Extract provided >>
· · ·

Based on this site http://fileformats.archiveteam.org/wiki/PKLITE, in addition to 1.12, PKLite versions 1.05 and 1.13 should also fit the "1990-91" copyright seen in A.EXE and ACD.EXE. In case the discrepancies were from a different version of PKLite than 1.12 being used, I tried packing the Spanish EXEs with both of these versions as well, but I got the same differences from the original English .EXE files as I did with 1.12.
More information: Another difference: OpenTESArena gets the total decompressed file size with
const uint16_t segment = Bytes::getLE16(compressedEnd);
const uint16_t offset = Bytes::getLE16(compressedEnd + 2);
return (segment * 16) + offset;
In the original packed English A.EXE, the segment is 0x4A75 and the offset is 0x0080. In the Spanish packed A.EXE, the the segment is 0x4A75 but the offset is 0x007C.

· · ·

Dataset rows >>
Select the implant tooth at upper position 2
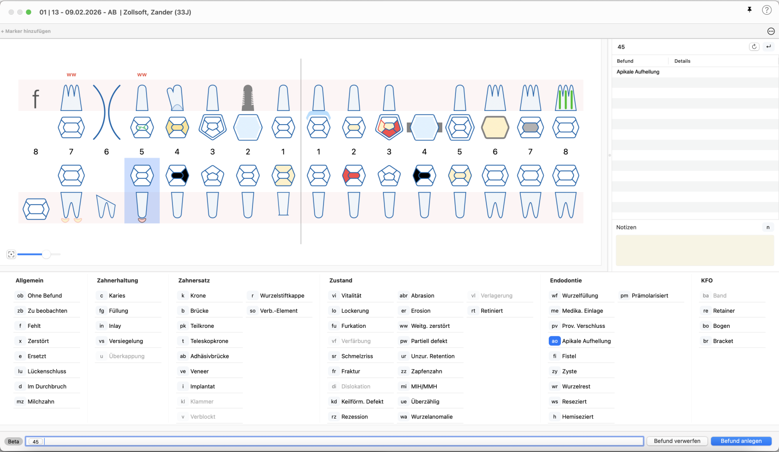Image resolution: width=779 pixels, height=452 pixels. coord(247,98)
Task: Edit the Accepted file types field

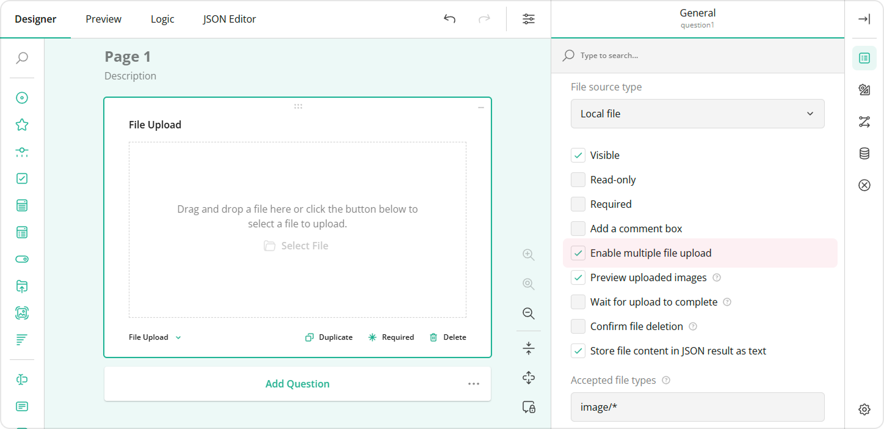Action: point(697,407)
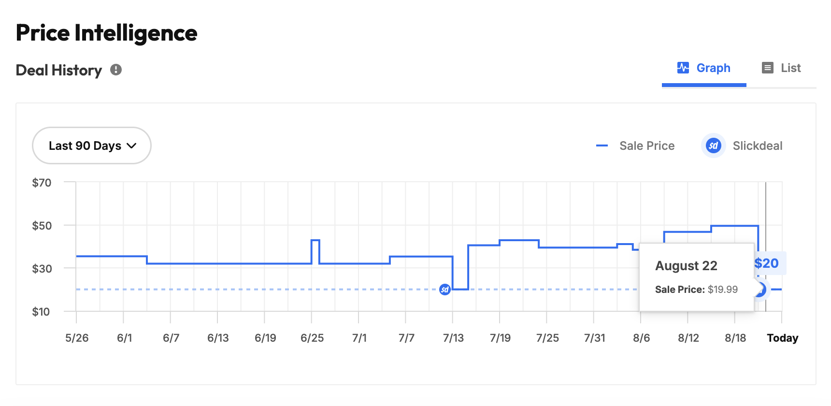Click the 7/13 date on the axis
The height and width of the screenshot is (406, 831).
[453, 338]

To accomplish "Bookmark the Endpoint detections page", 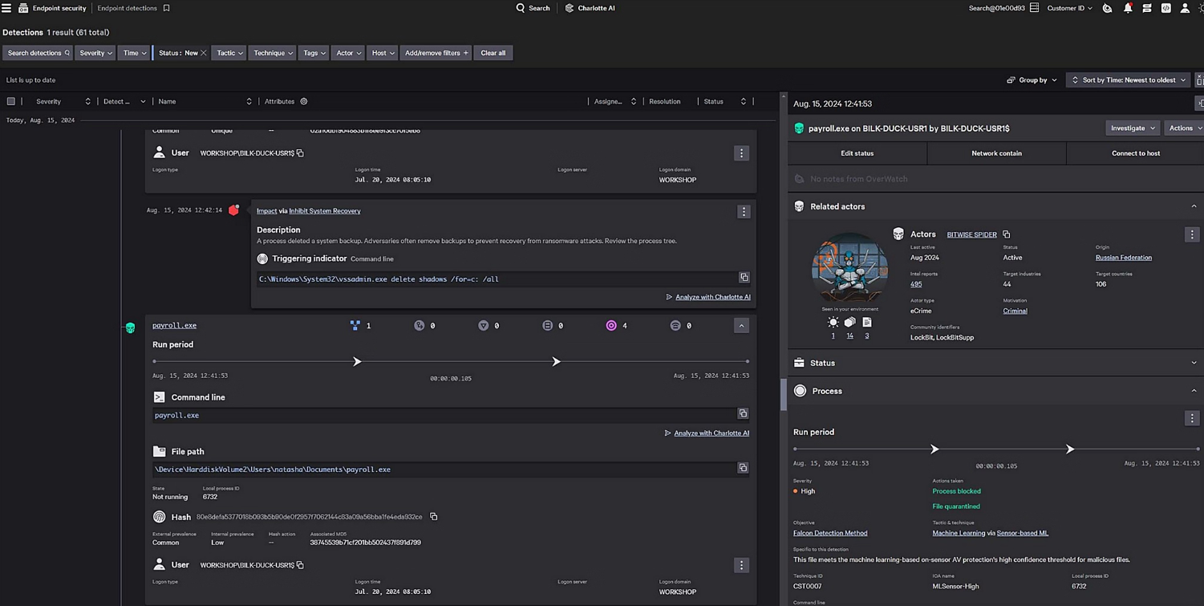I will coord(167,8).
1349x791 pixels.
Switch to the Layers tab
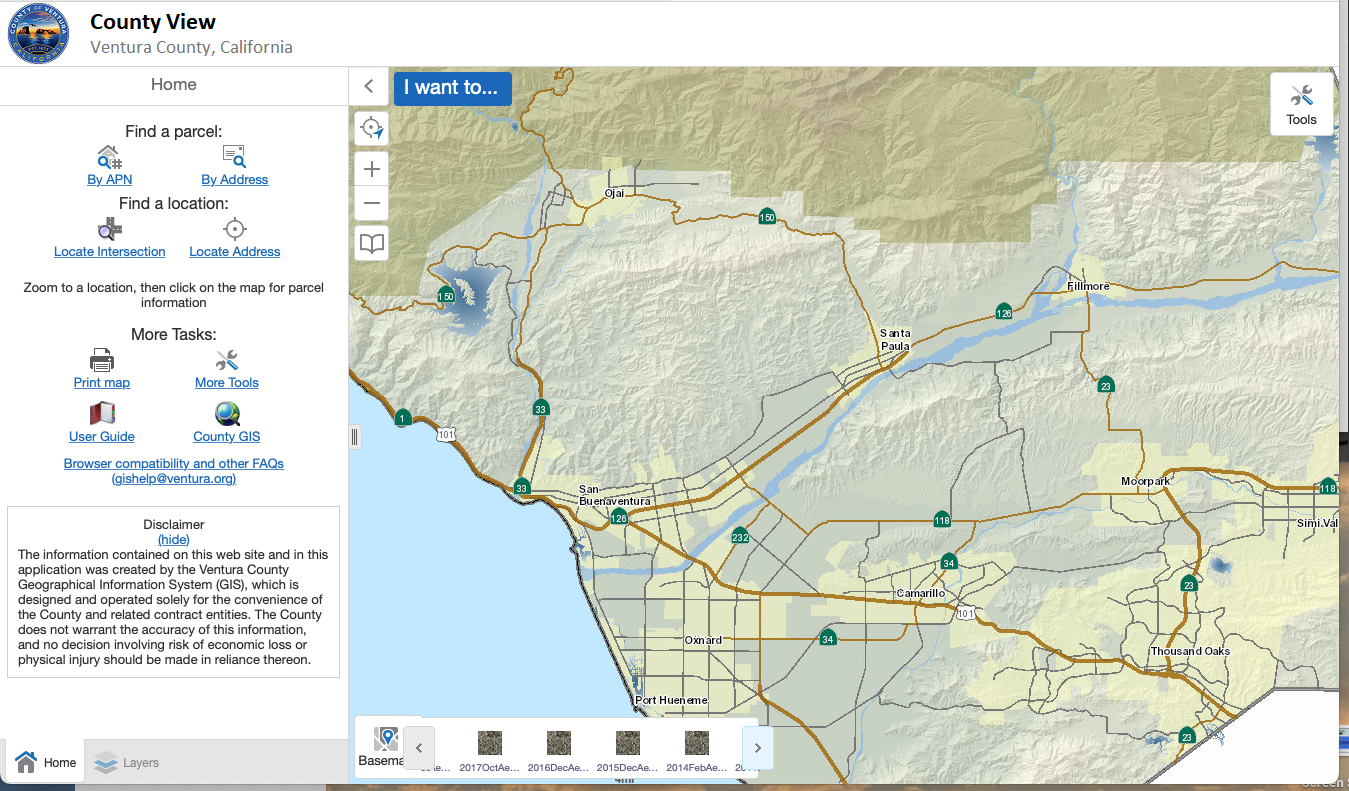(x=127, y=763)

· · ·

Set of tasks >>
• A. Return the portion of the PKLite excerpt from "More information: Another" to "offset is 0x007C.", copied verbatim.
• B. Supply the next part of the PKLite excerpt, picking up after its final sentence.

Task results >>
• A.
More information: Another difference: OpenTESArena gets the total decompressed file size with
const uint16_t segment = Bytes::getLE16(compressedEnd);
const uint16_t offset = Bytes::getLE16(compressedEnd + 2);
return (segment * 16) + offset;
In the original packed English A.EXE, the segment is 0x4A75 and the offset is 0x0080. In the Spanish packed A.EXE, the the segment is 0x4A75 but the offset is 0x007C.

• B.
According to https://www.fileformat.info/format/exe/corion-mz.htm the PKLite version is in the file header. Checking the original A.EXE file it shows itself as version 1.12. It also shows the "extra compression" flag set, which is "only available in PKLite Professional version".
From the PKLite 1.12 documentation:
-e Use Extra Compression Method
(* Option available only in PKLITE Professional version *)
This option is used to produce the smallest executable files. It
uses a slightly different algorithm, which also scrambles the
excutable file. This scrambling makes the executable data more
resistant to disassembly or "reverse engineering" procedures.
After a file is compressed using this method, it cannot be
expanded to match the original executable file. If you attempt
to expand it using the -x option, PKLITE will return a message
stating the file cannot be expanded. This option is ideal for
software developers who wish to distribute their programs in
compressed form.
So maybe that's the reason for the discrepancies. Maybe the PKLite decompression used by OpenTESArena works specifically for extra-compressed EXEs.
Anyway sorry if this was not useful information or if you were already aware of all this.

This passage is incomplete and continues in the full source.